Responding in part to the fatal mauling of a jogger in the Littlerock area, the Board of Supervisors last week approved funding to hire more animal control officers and purchase equipment so the county can better respond to reports of potentially dangerous animals.
The board approved $365,000 to hire five animal control officers, along with $408,000 to purchase protective equipment for the officers and six trucks.
According to a report presented to the board, the county Department of Animal Care and Control responded to 97,000 calls for service in 2012, and more than 10,000 of those calls for were aggressive or biting animals.
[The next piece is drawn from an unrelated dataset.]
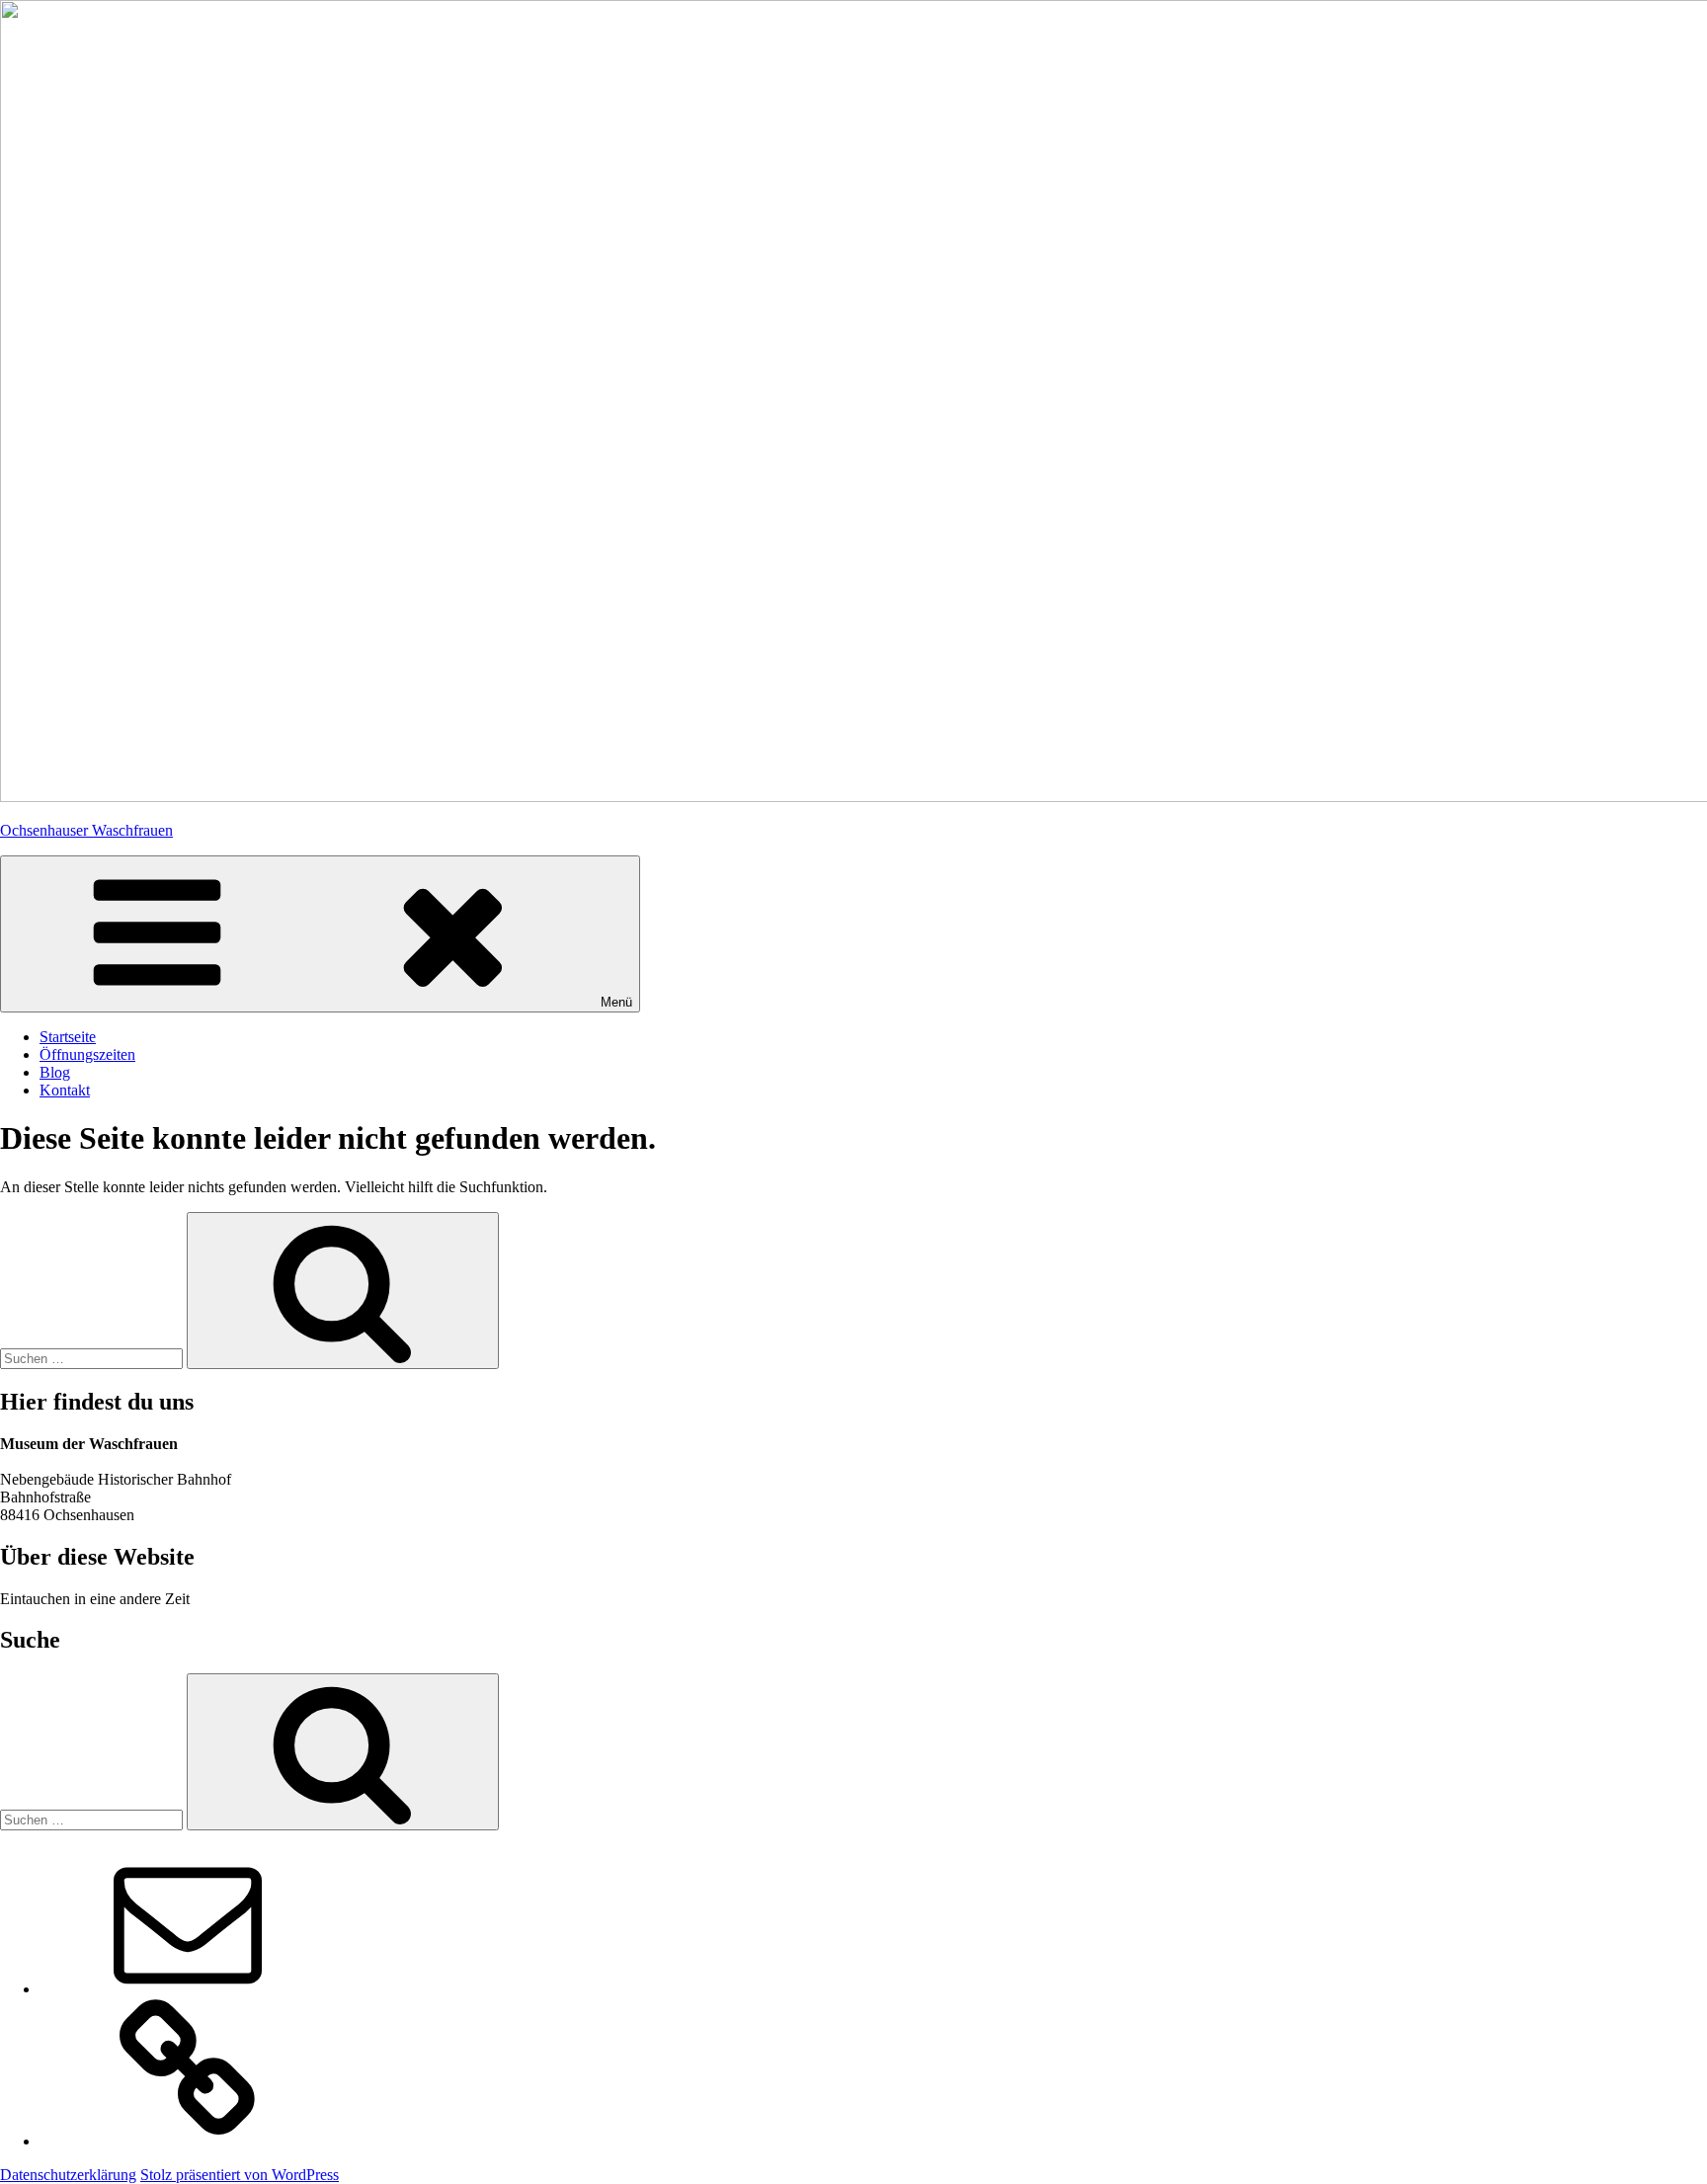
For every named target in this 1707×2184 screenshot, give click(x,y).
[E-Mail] (188, 1989)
The agency handled about 17,000 calls assisting law enforcement or rescuing injured animals.
The issue of vicious animals was highlighted on May 9, when 63-year-old Pamela Devitt was fatally attacked by a pack of pit bulls while jogging in the Littlerock area.
Littlerock resident Alex Donald Jackson, 29, was charged with murder and other counts, with sheriff’s deputies and prosecutors contending that DNA tests show his dogs were the ones that attacked the woman. He remains jailed while awaiting arraignment next month.
Marcia Mayeda, director of the animal control department, said the problem with vicious animals can often be traced to the owner.
“There’ve been all these situations where we see the failure is where there’s been a lack of socialization of the animal, a lack of awareness of the owner as far as the potential that that animal can cause for harm, and lack of spaying and neutering, lack of proper fencing and control,” she said. “And then also having too many animals, because then they form a pack. And an animal individually that might be OK, when there’s three or four of them it’s a real problem, and that’s what we saw in the Antelope Valley.”
Eight dogs were confiscated from Jackson’s property shortly after the attack on Devitt.
The county is also considering other steps to bolster its animal control efforts, including the creation of critical- and major-case units to investigate cases of vicious animals, and to expand the department’s communications center, which can receive as many as 700,000 calls annually, according to the county.